The Source Tour Spring 2018: Sancerre and Anjou – A Visit with Captain Hook and Radagast

April 18, 2018

The first leg of our trip that started in Champagne and ended in Paris was marked by a lot of rain and cold—sometimes freezing temperatures, and our last days in the Loire Valley were no exception.

François Dal is on the left, Captain Hook on the right.
François Dal is on the left, Captain Hook on the right.

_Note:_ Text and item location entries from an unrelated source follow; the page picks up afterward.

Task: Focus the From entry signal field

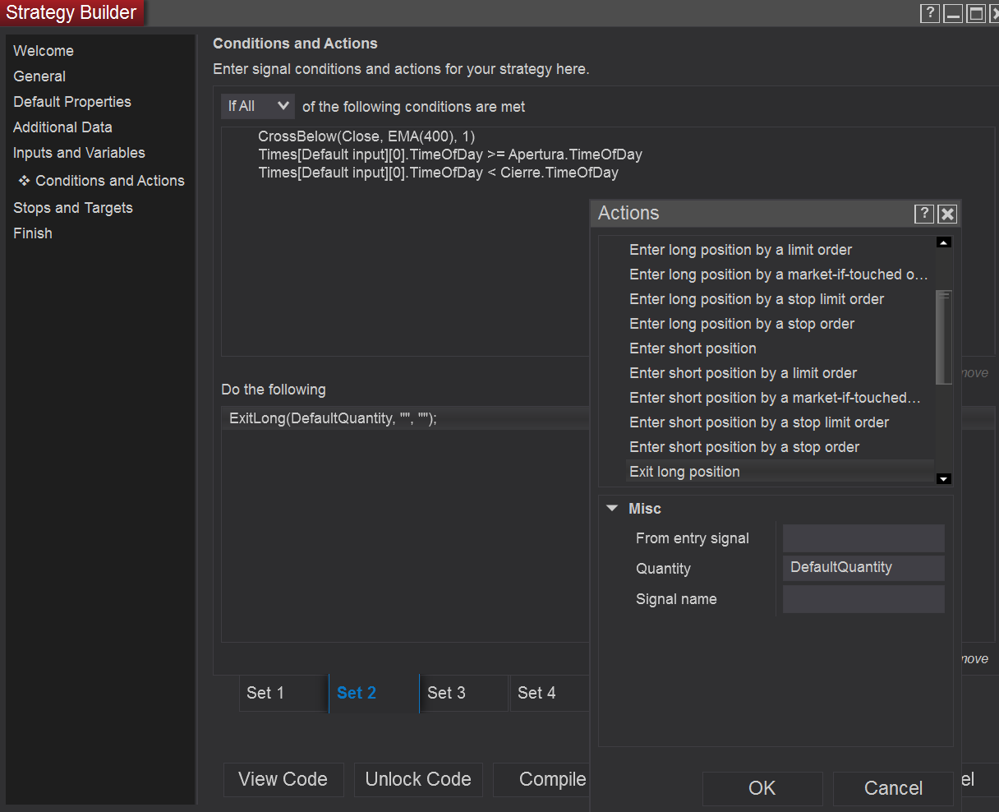Action: [863, 538]
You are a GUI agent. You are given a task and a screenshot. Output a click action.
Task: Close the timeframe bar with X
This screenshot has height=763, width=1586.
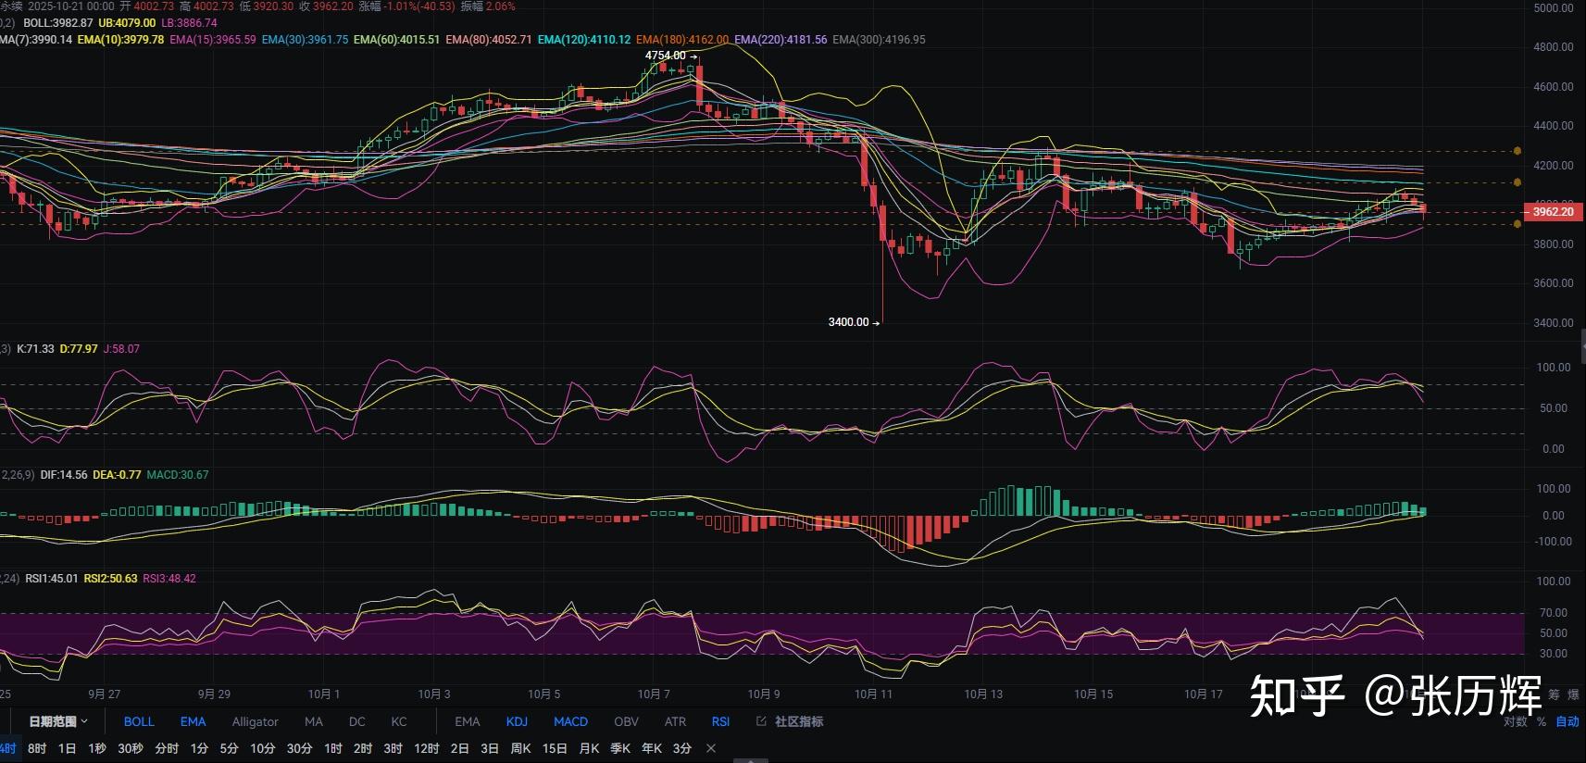711,748
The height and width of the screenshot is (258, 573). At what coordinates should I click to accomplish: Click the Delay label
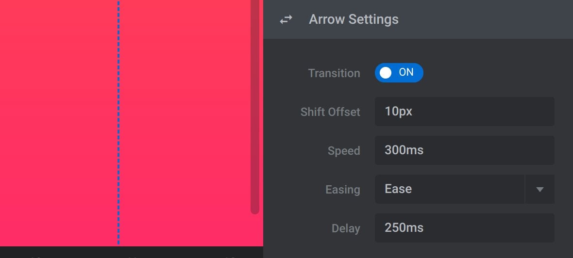[x=346, y=228]
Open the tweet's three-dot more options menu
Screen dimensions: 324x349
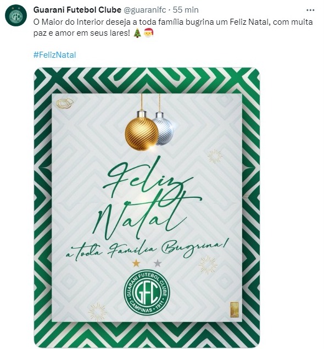click(x=310, y=10)
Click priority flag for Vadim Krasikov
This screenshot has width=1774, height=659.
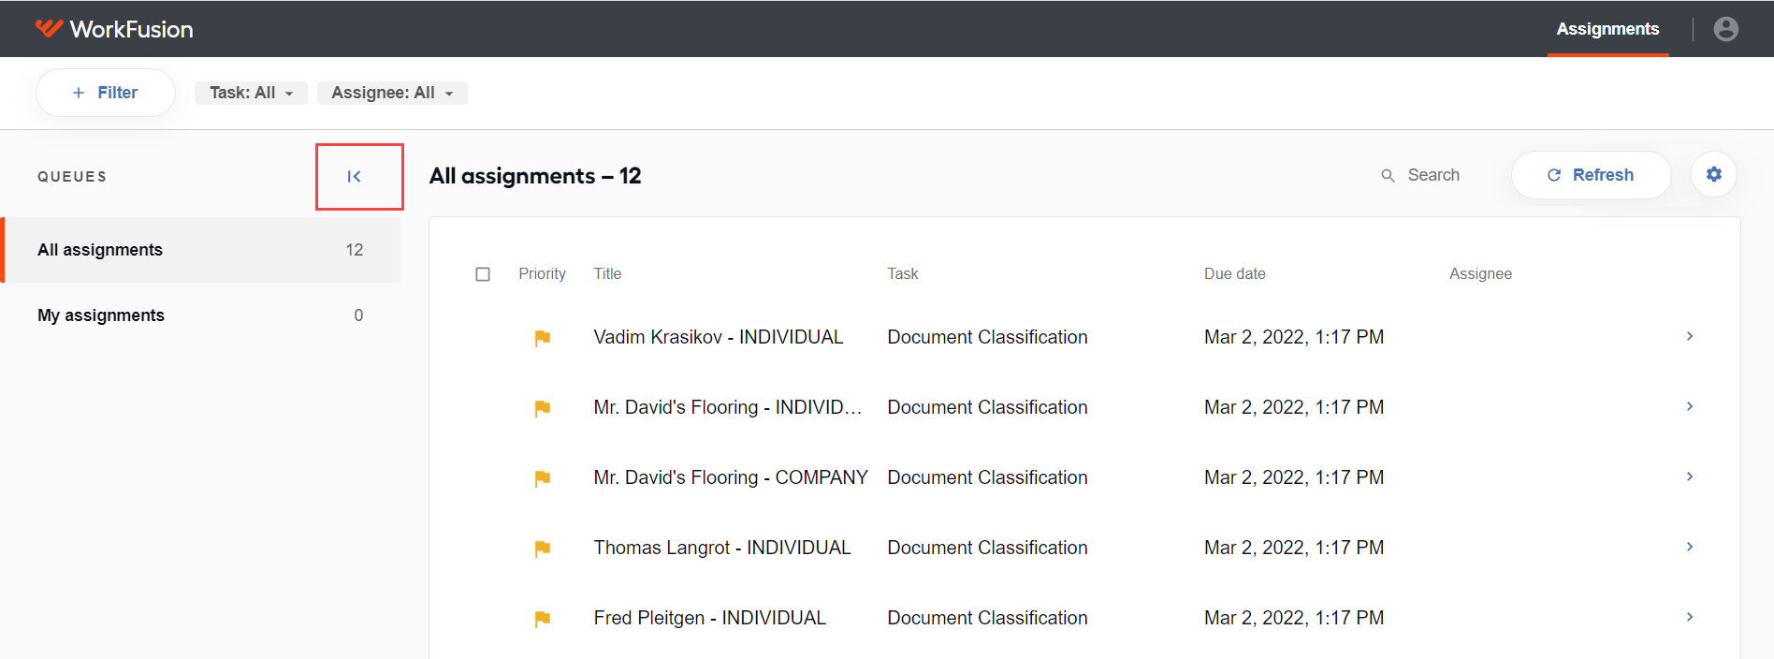point(542,338)
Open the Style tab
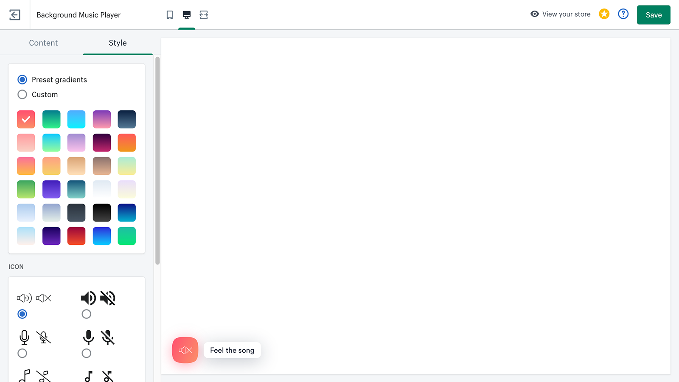 tap(118, 43)
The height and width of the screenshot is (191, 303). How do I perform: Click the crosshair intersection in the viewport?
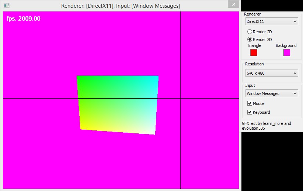180,98
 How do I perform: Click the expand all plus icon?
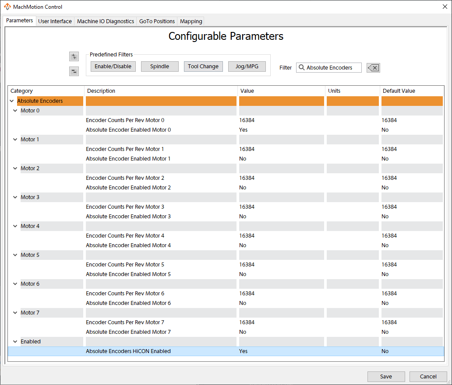point(74,56)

We started with a fantastic visit with Francis Crochet and one of the world’s most interesting viticulturists, François Dal. We discussed different soils in Sancerre and how they influence each wine, and furthered the conversation about symbiotic microbial life in the soil that supports mineral and nutrient acquisition (perhaps encouraging the mineral impression of a wine) for the vine. There will definitely be more on that later!

Crochet Petite Chemarin

The highlights during our visit with Patrick Baudouin in Anjou were tasting his Anjou white wines: 2014 Les Gats, 2015 Cornillard, 2016 Savennieres and 2016 Effusion—all of which will find their way to California in the next couple months.

Patrick Baudouin
Patrick Baudouin

After visiting numerous vineyards, we went to a natural wine bar à vin in the area for lunch filled with regional charcuterie and cheeses. Being in a room surrounded by a lot of natural wines made for good conversation with Patrick. Of course, I couldn’t resist asking him what he thought about the “natural wine” movement. He smiled at my loaded question, since he is, after all, smack dab in the middle of it.

While being a naturalist (and a bit of a wizard with viticulture), Patrick maintains a realistic outlook with regard to a vigneron’s relationship to the vine and the finished wine. He commented that vineyards couldn’t do the job alone, and that they need the vigneron’s contribution; after all, it was a vigneron who decided in the past what to grow and how to grow it, and they continue to decide this today. I personally love the idea behind making wines as natural as possible. My challenge with the movement is that I feel many are admirably committed to its ideals in the vineyard but are missing a solid understanding of how to properly manage the nature of their wines in the cellar so that the terroir they may seek to preserve isn’t hidden by their lack of understanding of how to protect their wines. So much to talk about there, but I look forward to these great farmers becoming great winemakers too.